On August 30th, AMNH informed USCB of its intent to cancel its “Expedition to Burma” scheduled for October, 2004, three days after the Smithsonian Journeys cancelled its own trip. The Asia Society informed USCB of its decision in a letter dated August 12th.

Tourism is linked to human rights abuses and benefits Burma’s military regime in a number of ways. First, the regime uses forced labor–a modern form of slavery–to develop its tourist infrastructure. The International Labor Organization reports that “the military treats the civilian population as an unlimited pool of unpaid forced laborers and servants at their disposal. The practice of forced labor is to encourage private investment in infrastructure development, public sector works and tourism projects.” As a result of the military regime’s use of forced labor, the ILO has called for international sanctions on Burma, the first time the organization has taken such action in its 80-year history.

Second, thousands of Burmese people have been forced from their homes to make way for tourism developments or as part of so-called “beautification” projects.
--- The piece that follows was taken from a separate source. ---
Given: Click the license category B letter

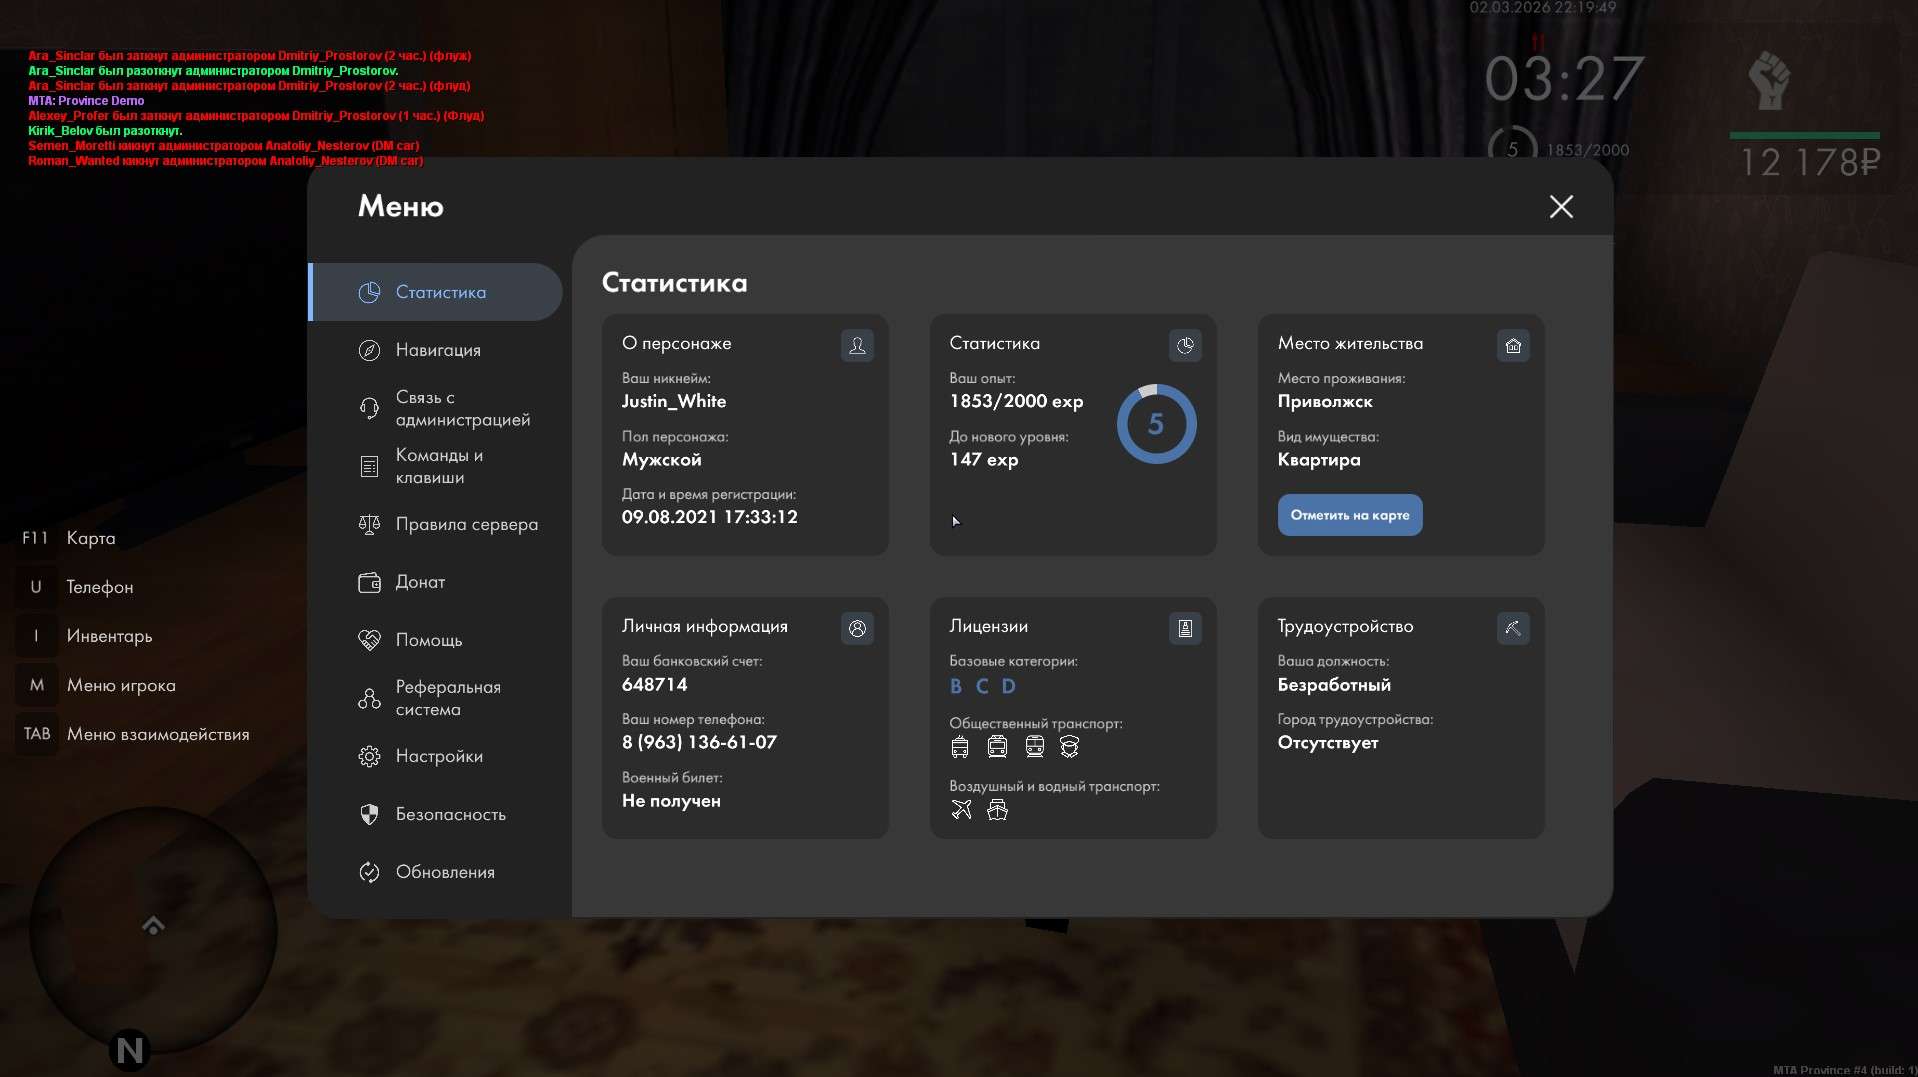Looking at the screenshot, I should 956,686.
These people are usually left without homes or shelter, so that tourists can “enjoy” the areas where they used to live. 


Third, Burma’s regime, desperate to get its hands on dollars, milks the tourism industry to maximize government intake. The country’s Minister of Hotels and Tourism, Major General Saw Lwin, admitted that the government receives about 12 per cent of the income even of private tourism services, while the military regime receives much larger sums from visa fees and government-controlled entities.

Many prominent individuals, organizations, and companies have joined the boycott of tourism to Burma, similarly to the 1980s boycott of South Africa’s apartheid government. According to the popular “Rough Guides” travel guide, “There are occasional instances where any benefits (from tourism) are overshadowed by the nature of the social and political climate. 


Apartheid South Africa was an example. Burma, with its brutal dictatorship, state control of the economy and forced labor used to build its tourist infrastructure, is another. As long as the military regime remains in power and elected National League for Democracy – requests that tourists do not visit, Rough Guides will not publish a guide to the country.”